Now, whatever arrives on the server with such a *.do
URL pattern is sent to the ActionServlet
.
Now, the content of struts-config.xml
file comes into play. The ActionServlet
is a front controller which just dispatches to other more appropriate resources for specific processing. Those specific resources are the Action
classes.
You can have for example a LoginAction
that must process requests that arrive on the login.do
path. In the struts-config.xml
you specify this: everything that comes on the login
path must be sent to LoginAction
class.
And you can have as many declarations as you want, for path x
call XAction
, for y
call YAction
etc etc.
Normally your client submits data to the server, data that he inputs into a HTML form. This data you need to process in your Action
class. Now enter ActionForm
.
The ActionForm
is a bean that the Struts framework fills with the data from the HTML form. Instead of doing request.getParameter("foo")
you can work with objects like formBean.getFoo()
for example.
Once you do your processing in the Action
class using the ActionForm
, you then must present the results in some view (by the way, Struts is a MVC framework so you must know a stuff or two about this also).
The views are normally JSP files. When you return from your Action
, you specify a "forward" location by name (i.e. to what view to go). Now again the information is in the struts-config.xml
file where the name of the view is mapped to a JSP location.
The framework will then forward control to that JSP, the JSP presents the data which is then sent to the client as HTML (the client will no longer need to access JSPs directly - they must be hidden by the Struts framework).
In the new page the client again performs some requests and the process repeats.
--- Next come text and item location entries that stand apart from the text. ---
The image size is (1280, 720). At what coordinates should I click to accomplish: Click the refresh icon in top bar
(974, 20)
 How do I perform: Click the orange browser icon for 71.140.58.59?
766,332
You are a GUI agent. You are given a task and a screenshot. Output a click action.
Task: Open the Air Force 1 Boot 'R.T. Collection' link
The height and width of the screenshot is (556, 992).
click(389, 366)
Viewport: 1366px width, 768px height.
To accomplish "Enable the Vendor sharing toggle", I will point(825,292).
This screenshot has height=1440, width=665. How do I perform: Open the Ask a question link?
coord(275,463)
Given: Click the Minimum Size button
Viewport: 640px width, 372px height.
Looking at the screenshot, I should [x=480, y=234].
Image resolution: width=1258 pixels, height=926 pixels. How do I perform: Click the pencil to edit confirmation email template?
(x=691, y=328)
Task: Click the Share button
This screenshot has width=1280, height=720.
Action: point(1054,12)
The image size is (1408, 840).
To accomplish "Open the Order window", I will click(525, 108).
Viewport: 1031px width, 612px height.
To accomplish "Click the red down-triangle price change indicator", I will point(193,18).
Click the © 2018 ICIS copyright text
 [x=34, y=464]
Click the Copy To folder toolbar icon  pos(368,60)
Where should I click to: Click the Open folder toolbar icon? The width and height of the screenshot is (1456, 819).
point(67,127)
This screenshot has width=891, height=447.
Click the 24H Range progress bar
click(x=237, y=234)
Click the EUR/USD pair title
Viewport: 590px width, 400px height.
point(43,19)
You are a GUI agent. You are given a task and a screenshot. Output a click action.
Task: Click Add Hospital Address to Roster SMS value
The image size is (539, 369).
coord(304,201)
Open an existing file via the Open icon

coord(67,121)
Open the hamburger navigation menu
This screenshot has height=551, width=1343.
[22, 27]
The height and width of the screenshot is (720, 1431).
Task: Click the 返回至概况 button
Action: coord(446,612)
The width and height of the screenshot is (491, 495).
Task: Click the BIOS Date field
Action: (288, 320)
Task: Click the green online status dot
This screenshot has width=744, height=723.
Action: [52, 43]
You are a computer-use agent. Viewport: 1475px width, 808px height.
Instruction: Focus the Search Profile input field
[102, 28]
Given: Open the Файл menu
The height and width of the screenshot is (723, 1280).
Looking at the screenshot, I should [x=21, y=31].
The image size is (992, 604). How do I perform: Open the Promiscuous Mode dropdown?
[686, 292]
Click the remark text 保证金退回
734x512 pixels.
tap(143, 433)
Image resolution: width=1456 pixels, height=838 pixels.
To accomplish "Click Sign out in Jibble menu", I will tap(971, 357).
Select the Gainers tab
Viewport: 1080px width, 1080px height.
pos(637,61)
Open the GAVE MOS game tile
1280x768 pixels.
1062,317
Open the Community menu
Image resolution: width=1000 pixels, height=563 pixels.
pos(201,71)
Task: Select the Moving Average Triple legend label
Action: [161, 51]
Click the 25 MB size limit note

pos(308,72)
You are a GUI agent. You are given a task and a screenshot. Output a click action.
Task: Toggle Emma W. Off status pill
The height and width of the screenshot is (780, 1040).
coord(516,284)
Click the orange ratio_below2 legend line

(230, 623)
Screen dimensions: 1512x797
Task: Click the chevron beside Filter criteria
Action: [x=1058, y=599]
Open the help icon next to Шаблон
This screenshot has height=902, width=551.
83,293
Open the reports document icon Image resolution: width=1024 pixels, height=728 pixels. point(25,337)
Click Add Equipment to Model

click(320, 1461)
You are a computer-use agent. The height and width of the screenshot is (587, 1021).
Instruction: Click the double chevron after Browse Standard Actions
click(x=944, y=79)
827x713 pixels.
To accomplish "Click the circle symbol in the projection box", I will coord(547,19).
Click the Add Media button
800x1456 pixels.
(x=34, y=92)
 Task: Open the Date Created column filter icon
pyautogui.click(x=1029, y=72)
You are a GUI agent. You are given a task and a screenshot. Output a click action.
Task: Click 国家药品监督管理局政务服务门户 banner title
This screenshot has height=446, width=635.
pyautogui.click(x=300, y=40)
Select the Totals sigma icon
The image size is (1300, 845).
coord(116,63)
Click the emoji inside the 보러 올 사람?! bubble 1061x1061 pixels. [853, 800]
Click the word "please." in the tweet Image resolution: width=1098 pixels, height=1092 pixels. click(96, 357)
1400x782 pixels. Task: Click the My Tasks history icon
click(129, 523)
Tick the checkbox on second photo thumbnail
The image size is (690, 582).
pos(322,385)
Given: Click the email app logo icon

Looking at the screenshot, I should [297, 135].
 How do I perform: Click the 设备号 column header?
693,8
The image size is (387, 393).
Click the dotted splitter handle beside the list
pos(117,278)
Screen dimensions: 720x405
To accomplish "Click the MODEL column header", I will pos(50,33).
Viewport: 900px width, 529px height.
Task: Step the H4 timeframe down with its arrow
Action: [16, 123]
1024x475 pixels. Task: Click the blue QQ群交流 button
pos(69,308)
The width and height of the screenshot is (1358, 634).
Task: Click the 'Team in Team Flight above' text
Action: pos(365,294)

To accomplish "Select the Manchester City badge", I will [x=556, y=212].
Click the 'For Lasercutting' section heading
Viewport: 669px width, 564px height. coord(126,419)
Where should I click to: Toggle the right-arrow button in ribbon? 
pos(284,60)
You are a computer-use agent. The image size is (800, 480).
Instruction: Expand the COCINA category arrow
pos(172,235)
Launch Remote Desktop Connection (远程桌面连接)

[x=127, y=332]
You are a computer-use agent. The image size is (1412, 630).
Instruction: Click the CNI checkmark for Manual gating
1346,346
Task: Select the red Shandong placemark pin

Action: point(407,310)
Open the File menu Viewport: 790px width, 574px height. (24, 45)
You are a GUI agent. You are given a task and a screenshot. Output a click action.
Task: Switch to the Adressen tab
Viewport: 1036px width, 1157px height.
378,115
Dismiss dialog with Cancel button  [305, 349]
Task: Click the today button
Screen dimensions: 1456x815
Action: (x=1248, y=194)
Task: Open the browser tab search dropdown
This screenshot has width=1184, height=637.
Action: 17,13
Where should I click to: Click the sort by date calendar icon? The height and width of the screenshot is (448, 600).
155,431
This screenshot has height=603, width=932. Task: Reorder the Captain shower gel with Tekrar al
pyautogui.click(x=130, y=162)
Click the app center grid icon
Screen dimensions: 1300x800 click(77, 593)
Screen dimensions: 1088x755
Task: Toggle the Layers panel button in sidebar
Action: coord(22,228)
Well, that's about as high presentation as it can get. Off course there is more than this, but you will discover them while learning about Struts.
As for the validator-rules.xml
and validation.xml
, those are used by the Validator framework which you can integrate with Struts by the use of a plugin (Struts has plugins you can use to add new stuff to it) to also add validation to the user's input.
Well, that is about it. You can find plenty of tutorials on the web offering more details but hope helps you get a better start.
Good luck!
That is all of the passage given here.